This change of political structure is linked to the name of al-Ṣāleḥ Ayyūb, the nominal head of the Ayyubid kingdom from 637/1240 to 647/1249. In crude terms, what al-Ṣāleḥ did was to wrench the confederation—or at least those parts of it which he controlled—into a unitary state governed by men who were his functionaries rather than his colleagues, and who were not members of the Ayyubid family. The motive force for al-Ṣāleḥ’s changes may be attributable to his domineering temperament and his deep-seated sense of alienation from his kinsmen and their traditions. On the other hand, this alienation was not merely a question of personality, but must also be seen in the context of family structure. First, al-Ṣāleḥ’s reign represented the fourth generation of Ayyubid dominion, and the ruling princes were no longer close kin, but in effect autonomous dynasts who shared a common eponymous ancestor. Second, al-Ṣāleḥ himself—the nominal head of the Ayyubid house—was only a cousin or nephew to the other princes, and there was no one else of sufficient seniority and prestige to assume his role. The general applicability of these facts can be seen in the similar (though more tentative) policy of administrative centralization being carried out simultaneously in north and central Syria by al-Nāṣer Yūsof of Aleppo (634/1236-658/1260).
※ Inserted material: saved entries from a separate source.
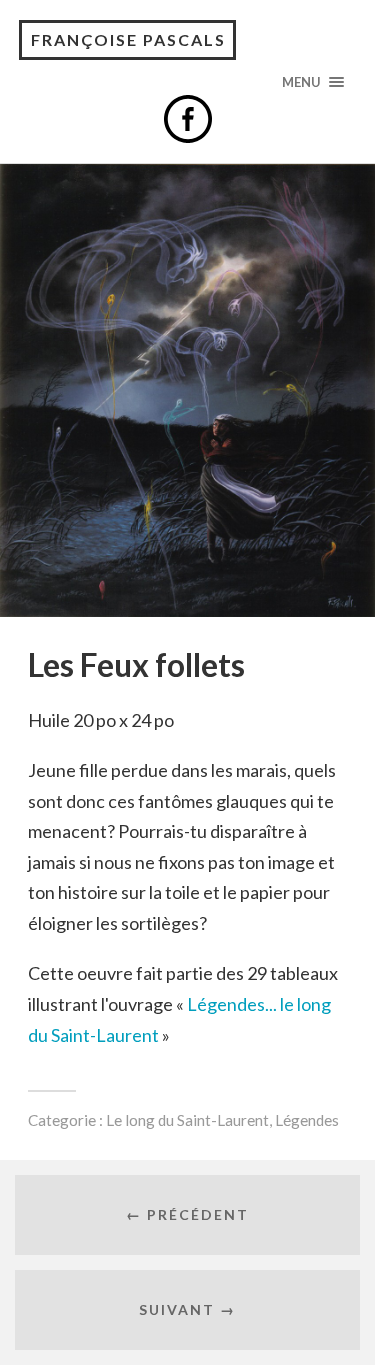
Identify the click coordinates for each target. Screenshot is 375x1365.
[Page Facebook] (188, 119)
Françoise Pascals (128, 39)
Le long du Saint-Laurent (187, 1120)
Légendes (307, 1120)
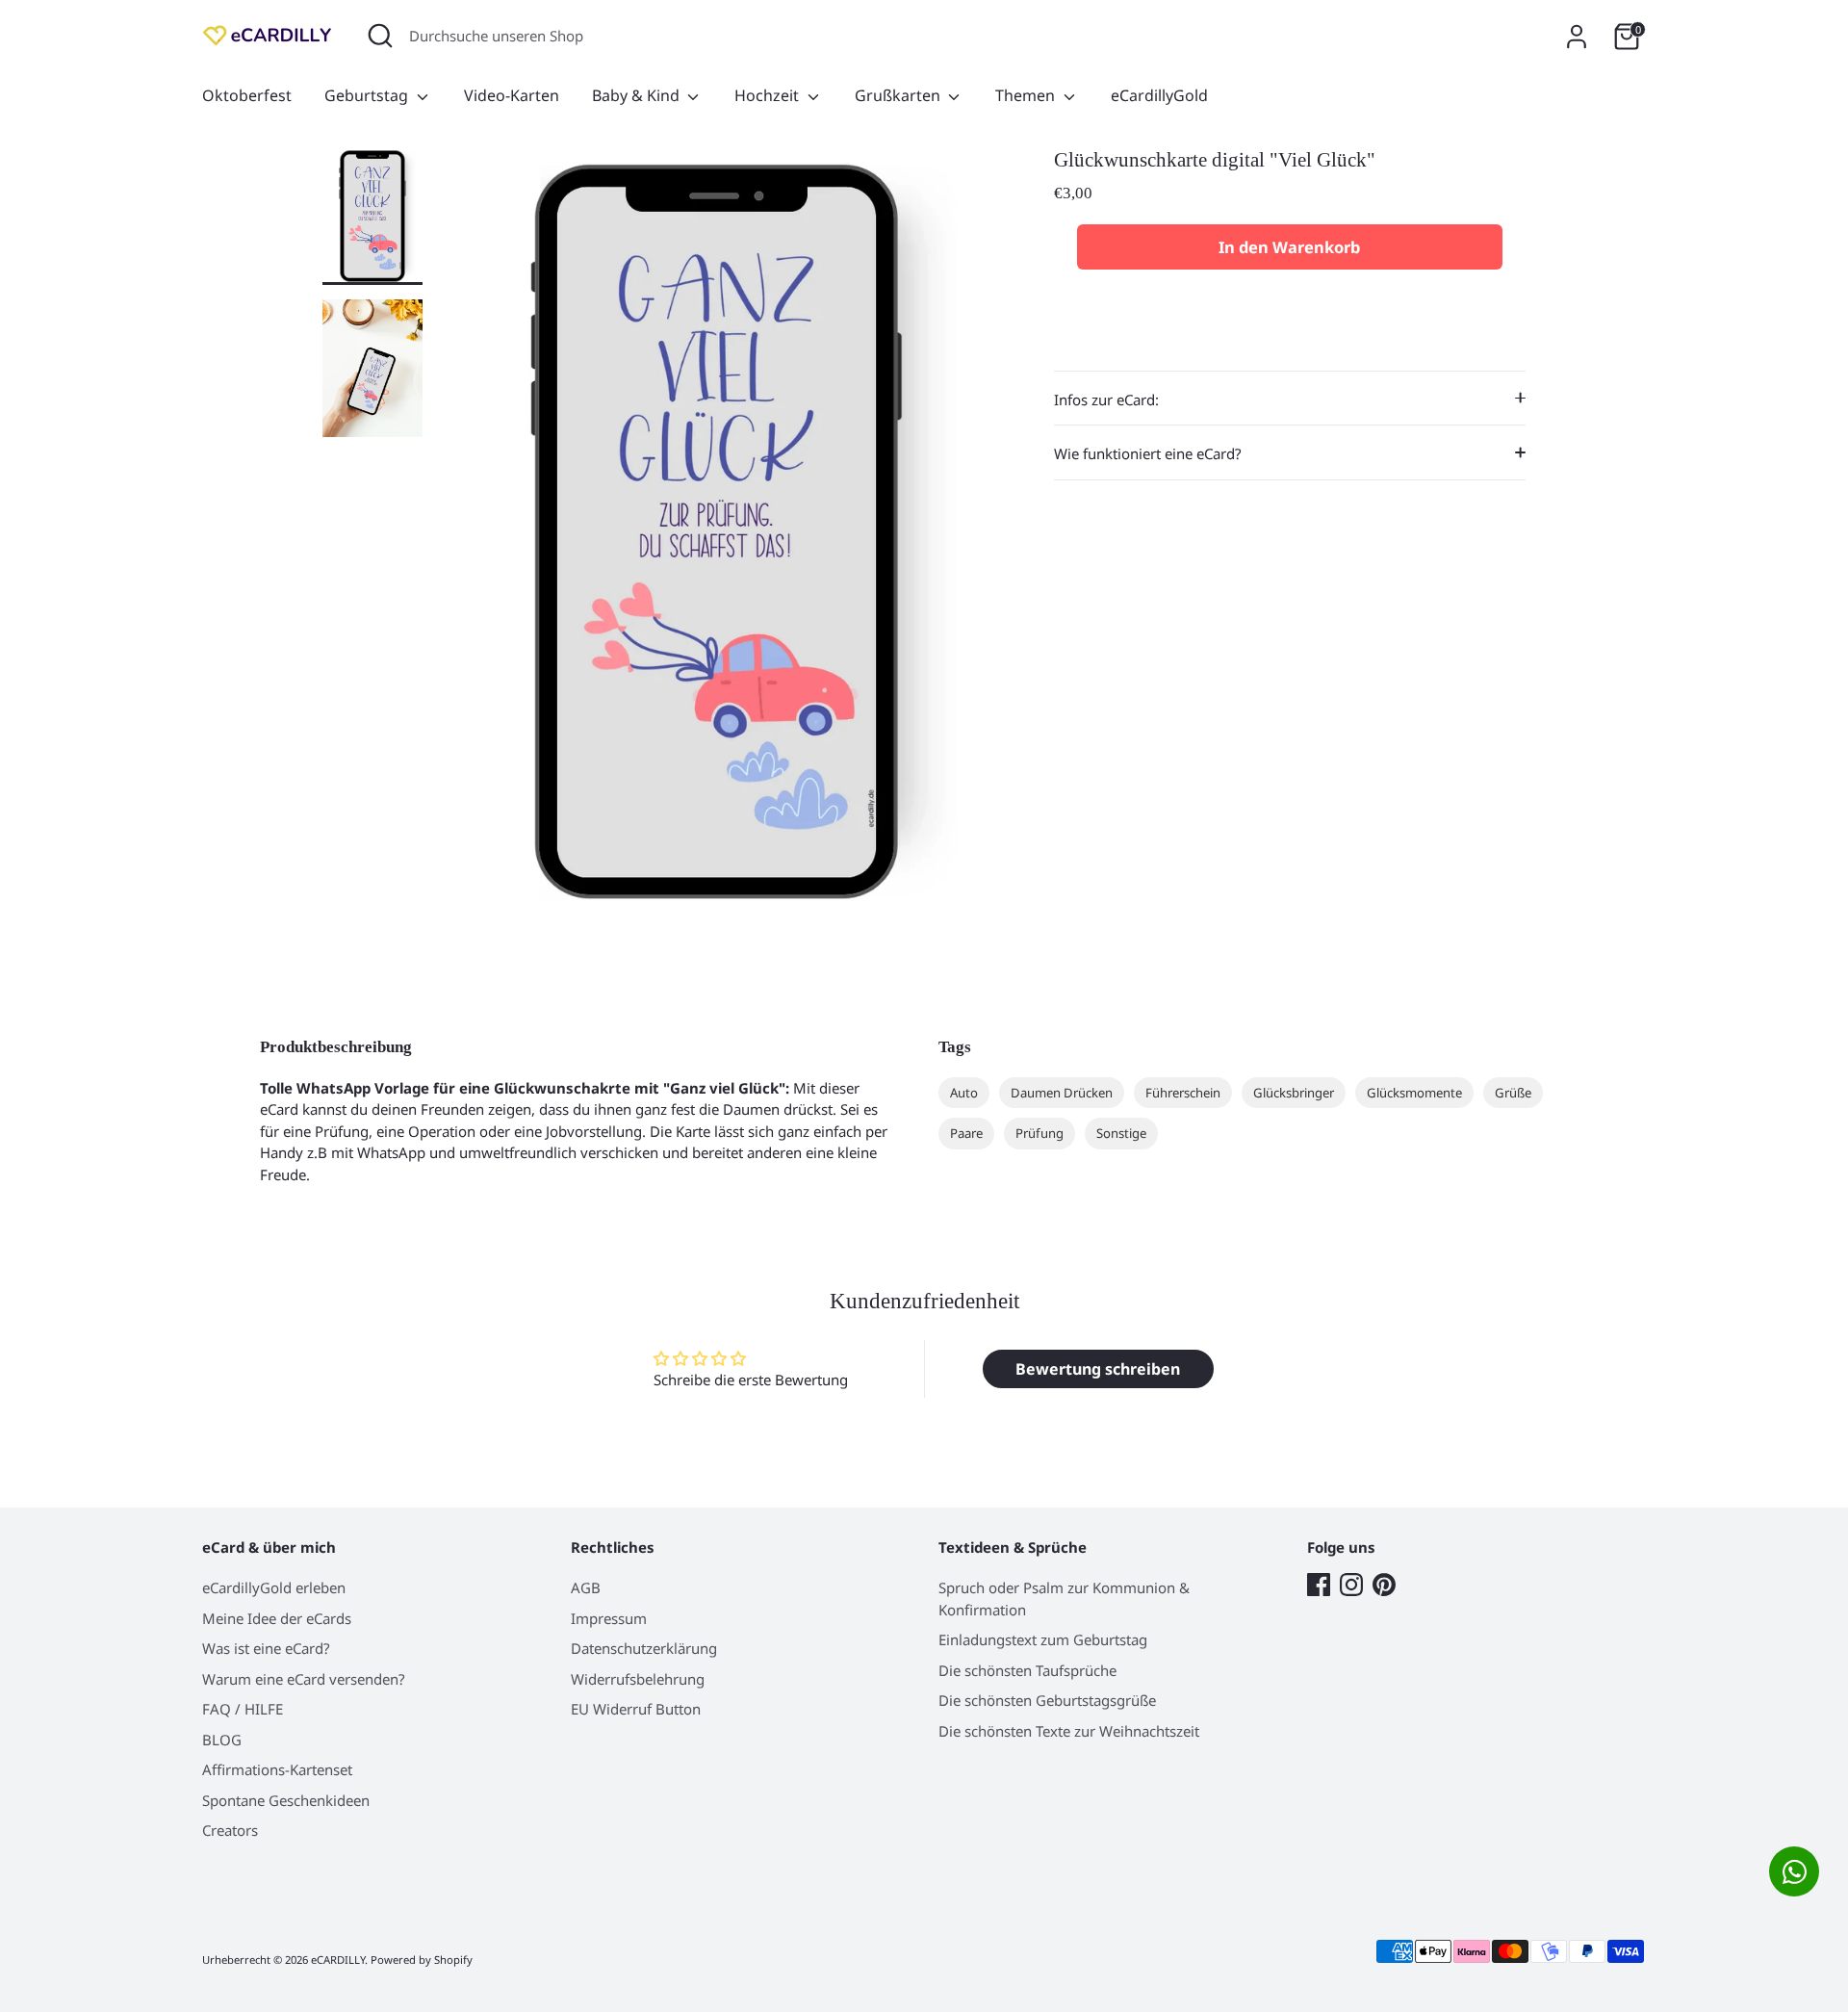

The full significance of al-Ṣāleḥ’s centralizing policy emerged only after his death. Just six months later, his elite Baḥrīya regiment (composed of his personal _mamlūk_s) seized power in Egypt and promoted one of its own members, ʿEzz-al-dīn Aybak, to the throne. When the Mongol cataclysm of 658/1260 destroyed the Syrian Ayyubid kingdom of al-Nāṣer, the Mamluk regime was able to occupy his former dominions. These were then incorporated in a highly centralized state controlled from Cairo, in which formal authority was vested in a single autocrat. This policy should occasion no surprise. The new rulers’ training as royal _mamlūk_s had taught them to think of authority as embodied in one man. Likewise, their whole political education and experience had been as instruments of al-Ṣāleḥ’s policy, and they knew no political system other than his.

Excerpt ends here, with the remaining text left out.